> What is needed: Exact copies of all the records below should be returned.

+++ Listed records +++

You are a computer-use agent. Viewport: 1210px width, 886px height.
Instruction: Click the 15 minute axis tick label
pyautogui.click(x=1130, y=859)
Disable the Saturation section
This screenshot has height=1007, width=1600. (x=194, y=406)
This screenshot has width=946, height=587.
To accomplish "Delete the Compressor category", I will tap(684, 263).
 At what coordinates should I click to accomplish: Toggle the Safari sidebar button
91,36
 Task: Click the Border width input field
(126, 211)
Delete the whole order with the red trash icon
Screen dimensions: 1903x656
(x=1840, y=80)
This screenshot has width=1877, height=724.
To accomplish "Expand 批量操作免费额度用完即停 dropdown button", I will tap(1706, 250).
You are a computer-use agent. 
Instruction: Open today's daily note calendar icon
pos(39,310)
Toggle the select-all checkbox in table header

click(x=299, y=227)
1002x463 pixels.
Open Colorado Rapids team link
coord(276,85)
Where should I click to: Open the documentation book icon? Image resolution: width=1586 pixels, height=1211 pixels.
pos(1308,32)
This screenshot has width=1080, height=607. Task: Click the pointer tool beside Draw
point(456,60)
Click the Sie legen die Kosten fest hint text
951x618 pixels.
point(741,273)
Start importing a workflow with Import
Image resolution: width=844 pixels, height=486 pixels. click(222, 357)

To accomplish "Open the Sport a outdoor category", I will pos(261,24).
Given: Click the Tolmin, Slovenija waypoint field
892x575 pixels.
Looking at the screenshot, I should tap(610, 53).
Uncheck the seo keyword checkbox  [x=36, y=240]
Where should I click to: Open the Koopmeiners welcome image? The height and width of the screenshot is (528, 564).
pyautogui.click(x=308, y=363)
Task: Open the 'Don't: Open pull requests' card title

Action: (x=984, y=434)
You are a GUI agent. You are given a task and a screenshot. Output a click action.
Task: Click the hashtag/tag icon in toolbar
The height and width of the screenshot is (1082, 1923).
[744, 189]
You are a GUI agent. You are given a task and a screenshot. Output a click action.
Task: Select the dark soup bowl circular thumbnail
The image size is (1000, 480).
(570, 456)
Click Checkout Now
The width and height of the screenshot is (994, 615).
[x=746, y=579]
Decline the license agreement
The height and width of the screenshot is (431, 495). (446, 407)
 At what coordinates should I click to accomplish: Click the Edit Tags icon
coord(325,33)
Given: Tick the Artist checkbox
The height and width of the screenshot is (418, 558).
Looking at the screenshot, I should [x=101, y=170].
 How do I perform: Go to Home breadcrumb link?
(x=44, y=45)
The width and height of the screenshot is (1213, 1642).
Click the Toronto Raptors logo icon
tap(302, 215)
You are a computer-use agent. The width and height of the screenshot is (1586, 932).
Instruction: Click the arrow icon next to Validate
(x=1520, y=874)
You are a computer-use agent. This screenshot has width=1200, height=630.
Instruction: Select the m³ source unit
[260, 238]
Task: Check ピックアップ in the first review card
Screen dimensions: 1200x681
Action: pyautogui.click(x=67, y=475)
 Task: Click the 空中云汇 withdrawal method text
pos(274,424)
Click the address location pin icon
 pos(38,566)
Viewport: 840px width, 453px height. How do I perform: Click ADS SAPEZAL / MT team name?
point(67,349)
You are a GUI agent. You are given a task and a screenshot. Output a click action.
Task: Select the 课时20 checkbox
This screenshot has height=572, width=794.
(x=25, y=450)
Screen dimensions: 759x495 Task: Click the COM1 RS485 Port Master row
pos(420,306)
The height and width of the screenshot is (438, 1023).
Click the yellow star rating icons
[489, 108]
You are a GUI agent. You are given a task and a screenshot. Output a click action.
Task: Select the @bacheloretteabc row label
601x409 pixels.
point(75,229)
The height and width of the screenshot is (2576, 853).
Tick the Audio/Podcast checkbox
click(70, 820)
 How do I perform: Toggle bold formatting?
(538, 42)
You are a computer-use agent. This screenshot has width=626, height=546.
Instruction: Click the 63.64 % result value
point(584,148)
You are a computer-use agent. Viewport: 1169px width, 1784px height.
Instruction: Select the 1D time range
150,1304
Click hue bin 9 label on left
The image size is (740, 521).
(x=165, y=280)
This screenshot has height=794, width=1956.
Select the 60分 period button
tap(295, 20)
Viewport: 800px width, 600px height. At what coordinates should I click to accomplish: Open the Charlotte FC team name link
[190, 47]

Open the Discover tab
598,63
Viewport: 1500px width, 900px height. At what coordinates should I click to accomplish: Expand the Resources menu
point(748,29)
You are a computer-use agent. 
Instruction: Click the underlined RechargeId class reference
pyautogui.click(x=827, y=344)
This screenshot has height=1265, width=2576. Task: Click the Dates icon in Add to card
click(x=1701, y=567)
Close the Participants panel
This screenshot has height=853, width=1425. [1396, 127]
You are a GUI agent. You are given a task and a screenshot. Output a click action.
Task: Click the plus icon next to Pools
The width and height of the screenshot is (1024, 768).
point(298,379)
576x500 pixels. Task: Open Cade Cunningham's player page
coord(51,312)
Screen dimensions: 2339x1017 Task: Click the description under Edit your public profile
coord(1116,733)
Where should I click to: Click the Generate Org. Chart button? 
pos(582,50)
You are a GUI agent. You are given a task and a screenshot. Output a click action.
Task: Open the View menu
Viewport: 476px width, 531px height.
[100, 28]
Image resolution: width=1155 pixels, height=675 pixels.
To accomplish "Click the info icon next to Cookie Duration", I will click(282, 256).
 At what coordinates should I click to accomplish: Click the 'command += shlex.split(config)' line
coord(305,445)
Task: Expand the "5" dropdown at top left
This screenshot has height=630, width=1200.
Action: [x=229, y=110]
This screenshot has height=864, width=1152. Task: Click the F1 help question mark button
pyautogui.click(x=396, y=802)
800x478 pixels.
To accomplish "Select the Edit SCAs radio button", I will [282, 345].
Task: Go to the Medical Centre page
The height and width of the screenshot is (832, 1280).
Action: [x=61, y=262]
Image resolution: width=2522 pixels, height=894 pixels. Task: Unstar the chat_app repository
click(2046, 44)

+++

> Exercise output:
You are a computer-use agent. Viewport: 1210px width, 886px height.
Instruction: Click the 15 minute axis tick label
pyautogui.click(x=1130, y=859)
Disable the Saturation section
This screenshot has height=1007, width=1600. (x=194, y=406)
This screenshot has width=946, height=587.
To accomplish "Delete the Compressor category", I will tap(684, 263).
 At what coordinates should I click to accomplish: Toggle the Safari sidebar button
91,36
 Task: Click the Border width input field
(126, 211)
Delete the whole order with the red trash icon
Screen dimensions: 1903x656
(x=1840, y=80)
This screenshot has width=1877, height=724.
To accomplish "Expand 批量操作免费额度用完即停 dropdown button", I will tap(1706, 250).
You are a computer-use agent. 
Instruction: Open today's daily note calendar icon
pos(39,310)
Toggle the select-all checkbox in table header

click(x=299, y=227)
1002x463 pixels.
Open Colorado Rapids team link
coord(276,85)
Where should I click to: Open the documentation book icon? Image resolution: width=1586 pixels, height=1211 pixels.
pos(1308,32)
This screenshot has width=1080, height=607. Task: Click the pointer tool beside Draw
point(456,60)
Click the Sie legen die Kosten fest hint text
951x618 pixels.
point(741,273)
Start importing a workflow with Import
Image resolution: width=844 pixels, height=486 pixels. click(222, 357)

To accomplish "Open the Sport a outdoor category", I will pos(261,24).
Given: Click the Tolmin, Slovenija waypoint field
892x575 pixels.
Looking at the screenshot, I should tap(610, 53).
Uncheck the seo keyword checkbox  [x=36, y=240]
Where should I click to: Open the Koopmeiners welcome image? The height and width of the screenshot is (528, 564).
pyautogui.click(x=308, y=363)
Task: Open the 'Don't: Open pull requests' card title

Action: (x=984, y=434)
You are a GUI agent. You are given a task and a screenshot. Output a click action.
Task: Click the hashtag/tag icon in toolbar
The height and width of the screenshot is (1082, 1923).
[744, 189]
You are a GUI agent. You are given a task and a screenshot. Output a click action.
Task: Select the dark soup bowl circular thumbnail
The image size is (1000, 480).
(570, 456)
Click Checkout Now
The width and height of the screenshot is (994, 615).
[x=746, y=579]
Decline the license agreement
The height and width of the screenshot is (431, 495). (446, 407)
 At what coordinates should I click to accomplish: Click the Edit Tags icon
coord(325,33)
Given: Tick the Artist checkbox
The height and width of the screenshot is (418, 558).
Looking at the screenshot, I should [x=101, y=170].
 How do I perform: Go to Home breadcrumb link?
(x=44, y=45)
The width and height of the screenshot is (1213, 1642).
Click the Toronto Raptors logo icon
tap(302, 215)
You are a computer-use agent. The width and height of the screenshot is (1586, 932).
Instruction: Click the arrow icon next to Validate
(x=1520, y=874)
You are a computer-use agent. This screenshot has width=1200, height=630.
Instruction: Select the m³ source unit
[260, 238]
Task: Check ピックアップ in the first review card
Screen dimensions: 1200x681
Action: pyautogui.click(x=67, y=475)
 Task: Click the 空中云汇 withdrawal method text
pos(274,424)
Click the address location pin icon
 pos(38,566)
Viewport: 840px width, 453px height. How do I perform: Click ADS SAPEZAL / MT team name?
point(67,349)
You are a GUI agent. You are given a task and a screenshot. Output a click action.
Task: Select the 课时20 checkbox
This screenshot has height=572, width=794.
(x=25, y=450)
Screen dimensions: 759x495 Task: Click the COM1 RS485 Port Master row
pos(420,306)
The height and width of the screenshot is (438, 1023).
Click the yellow star rating icons
[489, 108]
You are a GUI agent. You are given a task and a screenshot. Output a click action.
Task: Select the @bacheloretteabc row label
601x409 pixels.
point(75,229)
The height and width of the screenshot is (2576, 853).
Tick the Audio/Podcast checkbox
click(70, 820)
 How do I perform: Toggle bold formatting?
(538, 42)
You are a computer-use agent. This screenshot has width=626, height=546.
Instruction: Click the 63.64 % result value
point(584,148)
You are a computer-use agent. Viewport: 1169px width, 1784px height.
Instruction: Select the 1D time range
150,1304
Click hue bin 9 label on left
The image size is (740, 521).
(x=165, y=280)
This screenshot has height=794, width=1956.
Select the 60分 period button
tap(295, 20)
Viewport: 800px width, 600px height. At what coordinates should I click to accomplish: Open the Charlotte FC team name link
[190, 47]

Open the Discover tab
598,63
Viewport: 1500px width, 900px height. At what coordinates should I click to accomplish: Expand the Resources menu
point(748,29)
You are a computer-use agent. 
Instruction: Click the underlined RechargeId class reference
pyautogui.click(x=827, y=344)
This screenshot has height=1265, width=2576. Task: Click the Dates icon in Add to card
click(x=1701, y=567)
Close the Participants panel
This screenshot has height=853, width=1425. [1396, 127]
You are a GUI agent. You are given a task and a screenshot. Output a click action.
Task: Click the plus icon next to Pools
The width and height of the screenshot is (1024, 768).
point(298,379)
576x500 pixels. Task: Open Cade Cunningham's player page
coord(51,312)
Screen dimensions: 2339x1017 Task: Click the description under Edit your public profile
coord(1116,733)
Where should I click to: Click the Generate Org. Chart button? 
pos(582,50)
You are a GUI agent. You are given a task and a screenshot. Output a click action.
Task: Open the View menu
Viewport: 476px width, 531px height.
[100, 28]
Image resolution: width=1155 pixels, height=675 pixels.
To accomplish "Click the info icon next to Cookie Duration", I will click(282, 256).
 At what coordinates should I click to accomplish: Click the 'command += shlex.split(config)' line
coord(305,445)
Task: Expand the "5" dropdown at top left
This screenshot has height=630, width=1200.
Action: [x=229, y=110]
This screenshot has height=864, width=1152. Task: Click the F1 help question mark button
pyautogui.click(x=396, y=802)
800x478 pixels.
To accomplish "Select the Edit SCAs radio button", I will [282, 345].
Task: Go to the Medical Centre page
The height and width of the screenshot is (832, 1280).
Action: [x=61, y=262]
Image resolution: width=2522 pixels, height=894 pixels. Task: Unstar the chat_app repository
click(2046, 44)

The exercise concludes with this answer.